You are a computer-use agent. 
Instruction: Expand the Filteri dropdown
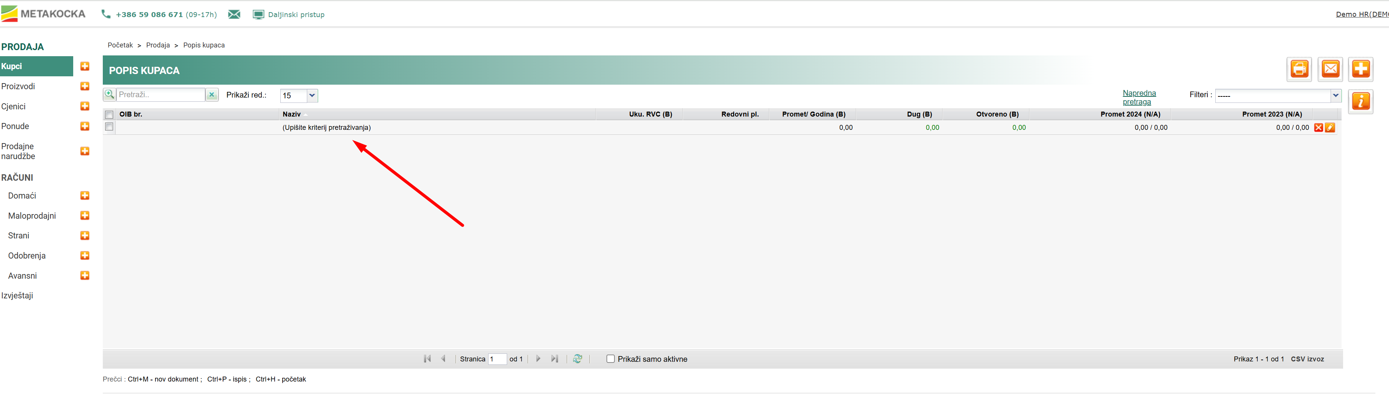pyautogui.click(x=1335, y=95)
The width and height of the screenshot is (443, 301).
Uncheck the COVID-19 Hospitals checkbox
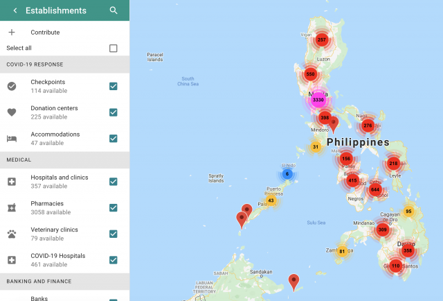point(114,259)
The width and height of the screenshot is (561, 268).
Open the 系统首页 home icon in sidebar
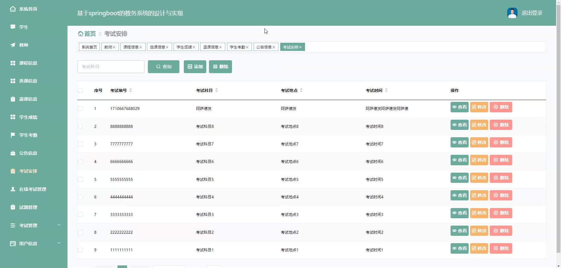point(13,9)
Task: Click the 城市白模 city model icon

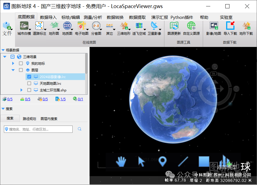Action: pyautogui.click(x=24, y=26)
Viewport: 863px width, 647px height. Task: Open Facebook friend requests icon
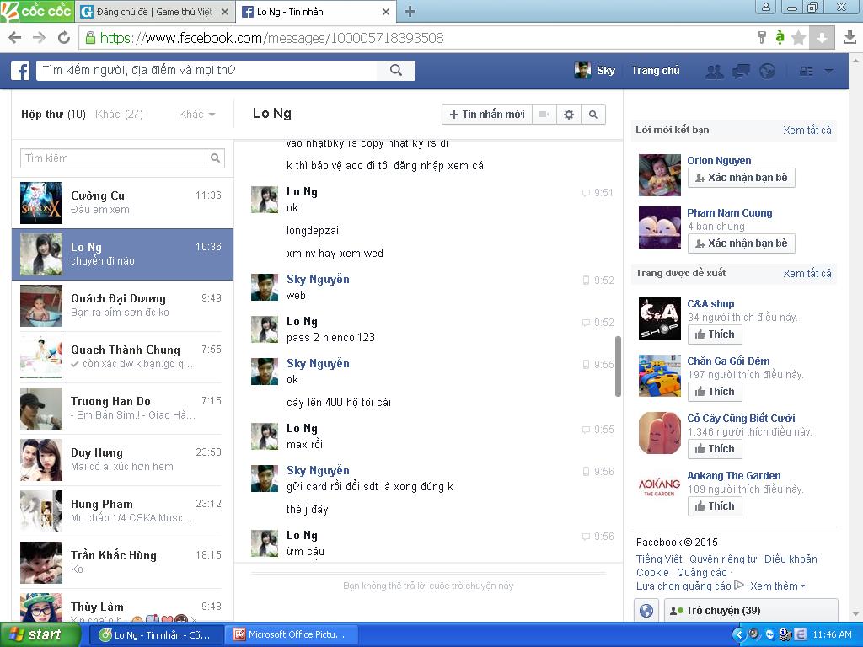pos(714,71)
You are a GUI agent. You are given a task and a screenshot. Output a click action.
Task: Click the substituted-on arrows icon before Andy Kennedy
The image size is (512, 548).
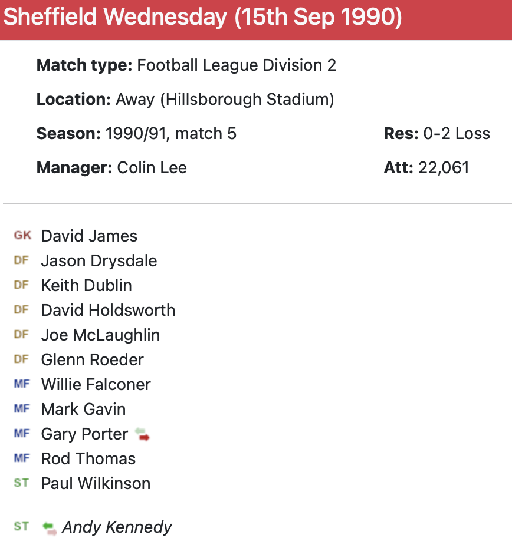pos(50,527)
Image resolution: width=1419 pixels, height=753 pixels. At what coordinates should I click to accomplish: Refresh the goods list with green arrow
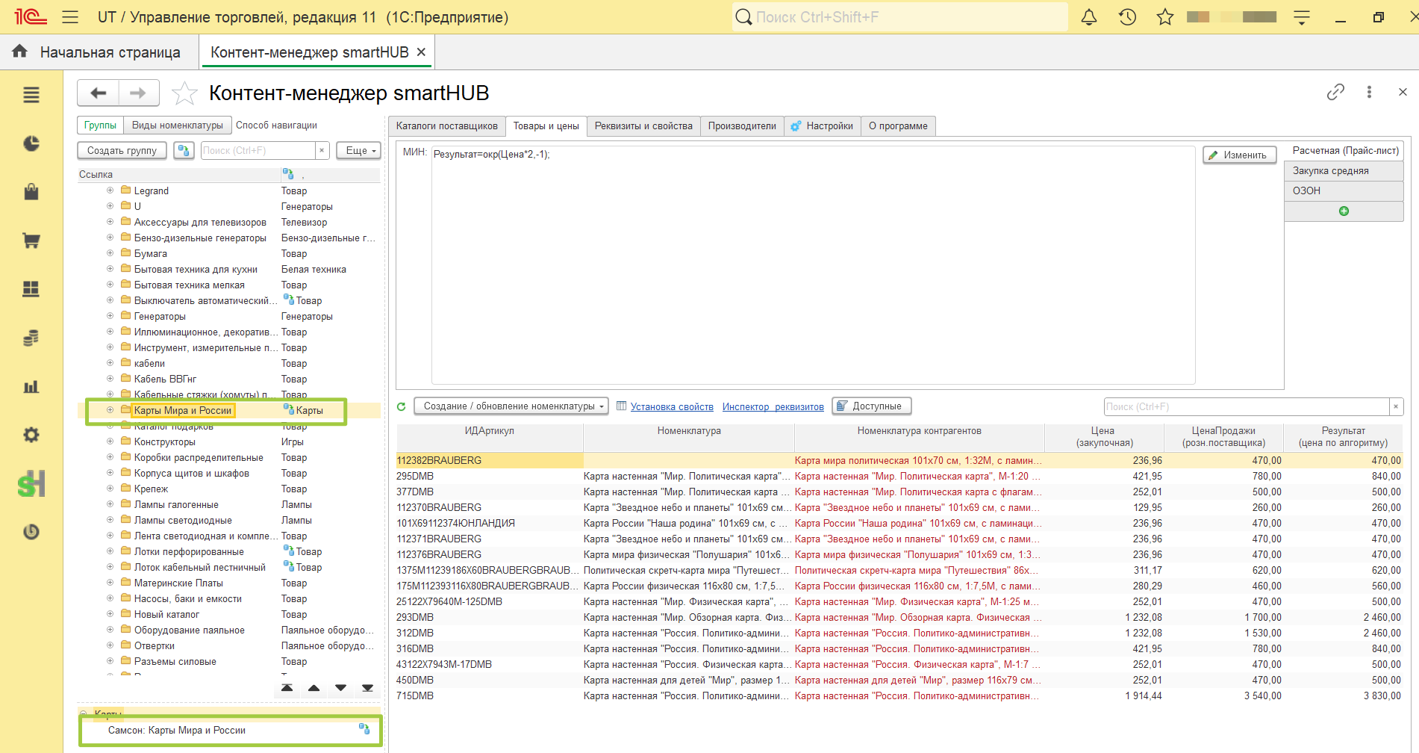pyautogui.click(x=402, y=406)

Objective » Turn every line of the records above into a Markdown table with the columns Row and Line, numbering each row and skipping blank lines. Omit the pictures.

Output for this task »
| Row | Line |
|---|---|
| 1 | You are a computer-use agent.  |
| 2 | Instruction: Expand the Filteri dropdown |
| 3 | pyautogui.click(x=1335, y=95) |
| 4 | The width and height of the screenshot is (443, 301). |
| 5 | Uncheck the COVID-19 Hospitals checkbox |
| 6 | point(114,259) |
| 7 | The width and height of the screenshot is (561, 268). |
| 8 | Open the 系统首页 home icon in sidebar |
| 9 | point(13,9) |
| 10 | Task: Click the 城市白模 city model icon |
| 11 | Action: pyautogui.click(x=24, y=26) |
| 12 | Viewport: 863px width, 647px height. Task: Open Facebook friend requests icon |
| 13 | pos(714,71) |
| 14 | You are a GUI agent. You are given a task and a screenshot. Output a click action. |
| 15 | Task: Click the substituted-on arrows icon before Andy Kennedy |
| 16 | The image size is (512, 548). |
| 17 | pos(50,527) |
| 18 | Image resolution: width=1419 pixels, height=753 pixels. At what coordinates should I click to accomplish: Refresh the goods list with green arrow |
| 19 | pyautogui.click(x=402, y=406) |